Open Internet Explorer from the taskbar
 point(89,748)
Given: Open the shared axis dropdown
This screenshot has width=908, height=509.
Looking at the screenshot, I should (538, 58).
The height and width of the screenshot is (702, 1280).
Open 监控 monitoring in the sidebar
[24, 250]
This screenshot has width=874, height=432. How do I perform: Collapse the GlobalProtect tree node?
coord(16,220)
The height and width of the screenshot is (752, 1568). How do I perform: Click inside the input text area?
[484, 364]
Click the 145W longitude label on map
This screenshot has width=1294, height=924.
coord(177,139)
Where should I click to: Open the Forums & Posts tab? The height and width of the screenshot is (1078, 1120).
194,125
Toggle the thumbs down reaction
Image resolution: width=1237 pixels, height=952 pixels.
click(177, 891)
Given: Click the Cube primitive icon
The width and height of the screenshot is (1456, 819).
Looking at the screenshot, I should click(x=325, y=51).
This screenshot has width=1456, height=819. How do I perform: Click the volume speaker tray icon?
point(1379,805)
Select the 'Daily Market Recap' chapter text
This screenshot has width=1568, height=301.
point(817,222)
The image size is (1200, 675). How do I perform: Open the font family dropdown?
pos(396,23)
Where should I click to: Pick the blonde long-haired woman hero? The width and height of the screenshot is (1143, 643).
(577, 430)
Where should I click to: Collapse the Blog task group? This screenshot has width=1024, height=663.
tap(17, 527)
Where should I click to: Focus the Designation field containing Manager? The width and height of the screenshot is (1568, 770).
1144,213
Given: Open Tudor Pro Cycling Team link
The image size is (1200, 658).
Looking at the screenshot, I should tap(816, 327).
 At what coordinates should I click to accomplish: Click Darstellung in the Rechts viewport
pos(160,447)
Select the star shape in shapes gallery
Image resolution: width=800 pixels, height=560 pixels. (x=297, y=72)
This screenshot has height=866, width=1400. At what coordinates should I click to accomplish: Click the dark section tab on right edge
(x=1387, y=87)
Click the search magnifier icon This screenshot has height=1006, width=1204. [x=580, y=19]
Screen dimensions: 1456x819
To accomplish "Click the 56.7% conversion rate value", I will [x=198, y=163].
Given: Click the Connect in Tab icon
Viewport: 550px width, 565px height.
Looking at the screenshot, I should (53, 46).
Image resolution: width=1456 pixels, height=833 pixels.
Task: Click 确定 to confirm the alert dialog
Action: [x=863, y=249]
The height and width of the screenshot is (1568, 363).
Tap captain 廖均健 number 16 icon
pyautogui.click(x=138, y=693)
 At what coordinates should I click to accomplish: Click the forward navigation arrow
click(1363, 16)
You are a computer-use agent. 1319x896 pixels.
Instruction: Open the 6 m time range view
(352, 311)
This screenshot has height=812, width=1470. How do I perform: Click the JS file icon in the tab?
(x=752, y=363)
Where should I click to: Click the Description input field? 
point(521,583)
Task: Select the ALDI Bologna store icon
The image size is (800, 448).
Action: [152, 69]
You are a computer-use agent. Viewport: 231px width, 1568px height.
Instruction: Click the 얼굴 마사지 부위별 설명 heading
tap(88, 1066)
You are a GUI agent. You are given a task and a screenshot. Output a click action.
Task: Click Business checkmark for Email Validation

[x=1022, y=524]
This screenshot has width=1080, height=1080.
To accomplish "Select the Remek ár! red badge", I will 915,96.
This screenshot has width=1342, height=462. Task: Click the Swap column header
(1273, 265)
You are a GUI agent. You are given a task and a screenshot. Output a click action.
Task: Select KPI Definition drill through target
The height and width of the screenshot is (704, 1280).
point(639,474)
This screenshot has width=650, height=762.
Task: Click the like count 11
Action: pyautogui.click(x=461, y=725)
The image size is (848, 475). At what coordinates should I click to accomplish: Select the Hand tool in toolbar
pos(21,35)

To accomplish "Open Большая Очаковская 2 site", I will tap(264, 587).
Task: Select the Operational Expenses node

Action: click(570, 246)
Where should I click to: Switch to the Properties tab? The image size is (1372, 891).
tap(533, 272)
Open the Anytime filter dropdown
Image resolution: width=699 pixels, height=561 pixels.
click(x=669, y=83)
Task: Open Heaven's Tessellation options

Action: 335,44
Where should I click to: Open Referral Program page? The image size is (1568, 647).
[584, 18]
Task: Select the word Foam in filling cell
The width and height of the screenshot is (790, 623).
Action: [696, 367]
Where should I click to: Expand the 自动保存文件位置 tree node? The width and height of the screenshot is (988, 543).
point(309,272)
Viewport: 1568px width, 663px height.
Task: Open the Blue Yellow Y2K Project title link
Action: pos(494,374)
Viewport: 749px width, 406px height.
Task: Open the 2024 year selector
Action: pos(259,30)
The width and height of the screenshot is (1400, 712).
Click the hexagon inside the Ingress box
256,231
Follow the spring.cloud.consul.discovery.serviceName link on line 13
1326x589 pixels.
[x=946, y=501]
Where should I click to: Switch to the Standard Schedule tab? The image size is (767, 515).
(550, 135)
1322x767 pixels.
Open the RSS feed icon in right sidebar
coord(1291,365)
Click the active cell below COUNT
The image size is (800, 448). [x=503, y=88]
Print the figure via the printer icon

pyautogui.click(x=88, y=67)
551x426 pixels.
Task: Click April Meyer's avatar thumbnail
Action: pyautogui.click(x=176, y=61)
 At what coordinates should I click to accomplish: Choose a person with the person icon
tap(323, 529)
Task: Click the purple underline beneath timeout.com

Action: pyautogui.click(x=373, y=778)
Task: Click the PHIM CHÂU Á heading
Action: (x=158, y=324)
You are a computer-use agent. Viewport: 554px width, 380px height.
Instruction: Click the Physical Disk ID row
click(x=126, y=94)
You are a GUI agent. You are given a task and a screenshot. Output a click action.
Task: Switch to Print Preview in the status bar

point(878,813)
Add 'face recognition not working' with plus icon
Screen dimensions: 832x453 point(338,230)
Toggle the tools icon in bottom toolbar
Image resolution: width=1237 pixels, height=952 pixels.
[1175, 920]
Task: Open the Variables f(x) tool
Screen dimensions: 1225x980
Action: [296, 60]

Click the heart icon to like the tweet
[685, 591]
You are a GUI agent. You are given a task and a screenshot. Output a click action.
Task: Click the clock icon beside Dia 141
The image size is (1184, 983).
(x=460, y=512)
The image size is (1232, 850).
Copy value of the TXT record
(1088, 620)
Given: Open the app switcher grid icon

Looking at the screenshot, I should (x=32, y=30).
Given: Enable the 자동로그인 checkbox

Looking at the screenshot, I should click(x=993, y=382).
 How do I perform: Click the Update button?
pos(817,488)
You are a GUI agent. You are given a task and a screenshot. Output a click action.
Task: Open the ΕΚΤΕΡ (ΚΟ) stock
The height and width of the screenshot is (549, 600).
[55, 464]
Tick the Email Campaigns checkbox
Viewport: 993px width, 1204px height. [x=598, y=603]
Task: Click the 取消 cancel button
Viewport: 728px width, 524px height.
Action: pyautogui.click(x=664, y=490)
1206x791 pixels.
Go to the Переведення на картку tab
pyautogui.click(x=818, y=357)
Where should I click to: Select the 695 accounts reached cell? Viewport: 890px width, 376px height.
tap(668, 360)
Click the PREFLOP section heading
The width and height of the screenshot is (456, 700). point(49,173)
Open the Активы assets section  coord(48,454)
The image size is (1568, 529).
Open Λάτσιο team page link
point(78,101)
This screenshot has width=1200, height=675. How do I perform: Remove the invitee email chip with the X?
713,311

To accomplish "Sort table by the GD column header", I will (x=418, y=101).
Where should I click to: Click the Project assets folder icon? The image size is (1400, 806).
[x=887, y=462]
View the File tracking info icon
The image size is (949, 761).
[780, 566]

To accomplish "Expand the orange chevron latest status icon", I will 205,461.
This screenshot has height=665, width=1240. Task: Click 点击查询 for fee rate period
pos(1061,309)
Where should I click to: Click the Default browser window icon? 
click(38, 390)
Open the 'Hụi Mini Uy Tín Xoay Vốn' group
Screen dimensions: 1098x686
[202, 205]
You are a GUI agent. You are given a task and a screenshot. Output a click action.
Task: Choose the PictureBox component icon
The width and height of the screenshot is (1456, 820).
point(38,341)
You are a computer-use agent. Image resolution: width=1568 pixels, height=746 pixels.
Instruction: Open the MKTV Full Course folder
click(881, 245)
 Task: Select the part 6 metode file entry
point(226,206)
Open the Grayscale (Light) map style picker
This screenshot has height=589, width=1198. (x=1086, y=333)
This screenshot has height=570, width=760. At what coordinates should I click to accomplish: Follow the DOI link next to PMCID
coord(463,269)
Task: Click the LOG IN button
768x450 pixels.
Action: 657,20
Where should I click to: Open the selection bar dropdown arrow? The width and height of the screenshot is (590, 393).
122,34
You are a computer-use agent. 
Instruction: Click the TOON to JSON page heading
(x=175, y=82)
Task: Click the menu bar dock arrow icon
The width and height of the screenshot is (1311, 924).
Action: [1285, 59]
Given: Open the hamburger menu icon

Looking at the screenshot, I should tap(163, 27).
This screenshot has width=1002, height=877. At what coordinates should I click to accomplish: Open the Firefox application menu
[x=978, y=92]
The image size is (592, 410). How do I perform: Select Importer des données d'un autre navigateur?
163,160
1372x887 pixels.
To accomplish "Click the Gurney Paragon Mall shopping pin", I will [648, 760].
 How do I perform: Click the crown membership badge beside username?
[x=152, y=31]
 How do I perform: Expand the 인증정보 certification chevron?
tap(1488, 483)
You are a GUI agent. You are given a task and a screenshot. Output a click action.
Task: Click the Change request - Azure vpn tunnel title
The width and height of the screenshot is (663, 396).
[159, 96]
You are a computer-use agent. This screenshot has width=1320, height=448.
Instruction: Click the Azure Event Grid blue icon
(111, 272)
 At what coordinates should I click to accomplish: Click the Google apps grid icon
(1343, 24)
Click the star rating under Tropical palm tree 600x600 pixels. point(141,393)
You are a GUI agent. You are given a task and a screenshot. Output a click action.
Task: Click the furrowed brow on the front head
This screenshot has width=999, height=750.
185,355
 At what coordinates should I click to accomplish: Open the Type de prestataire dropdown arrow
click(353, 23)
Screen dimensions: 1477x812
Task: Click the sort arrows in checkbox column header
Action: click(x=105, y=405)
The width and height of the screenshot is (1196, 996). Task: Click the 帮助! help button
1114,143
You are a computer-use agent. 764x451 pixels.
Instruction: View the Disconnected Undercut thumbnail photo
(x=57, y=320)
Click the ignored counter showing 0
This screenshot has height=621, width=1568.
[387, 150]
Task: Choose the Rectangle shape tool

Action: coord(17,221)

|---|

**Exercise requirements**
Below the records, set down the lines unchanged, beginning at the line that contains "Given: Open the hamburger menu icon" and continuing through the end of the records.

**Exercise output**
Given: Open the hamburger menu icon

Looking at the screenshot, I should tap(163, 27).
This screenshot has width=1002, height=877. At what coordinates should I click to accomplish: Open the Firefox application menu
[x=978, y=92]
The image size is (592, 410). How do I perform: Select Importer des données d'un autre navigateur?
163,160
1372x887 pixels.
To accomplish "Click the Gurney Paragon Mall shopping pin", I will [648, 760].
 How do I perform: Click the crown membership badge beside username?
[x=152, y=31]
 How do I perform: Expand the 인증정보 certification chevron?
tap(1488, 483)
You are a GUI agent. You are given a task and a screenshot. Output a click action.
Task: Click the Change request - Azure vpn tunnel title
The width and height of the screenshot is (663, 396).
[159, 96]
You are a computer-use agent. This screenshot has width=1320, height=448.
Instruction: Click the Azure Event Grid blue icon
(111, 272)
 At what coordinates should I click to accomplish: Click the Google apps grid icon
(1343, 24)
Click the star rating under Tropical palm tree 600x600 pixels. point(141,393)
You are a GUI agent. You are given a task and a screenshot. Output a click action.
Task: Click the furrowed brow on the front head
This screenshot has width=999, height=750.
185,355
 At what coordinates should I click to accomplish: Open the Type de prestataire dropdown arrow
click(353, 23)
Screen dimensions: 1477x812
Task: Click the sort arrows in checkbox column header
Action: click(x=105, y=405)
The width and height of the screenshot is (1196, 996). Task: Click the 帮助! help button
1114,143
You are a computer-use agent. 764x451 pixels.
Instruction: View the Disconnected Undercut thumbnail photo
(x=57, y=320)
Click the ignored counter showing 0
This screenshot has height=621, width=1568.
[387, 150]
Task: Choose the Rectangle shape tool

Action: coord(17,221)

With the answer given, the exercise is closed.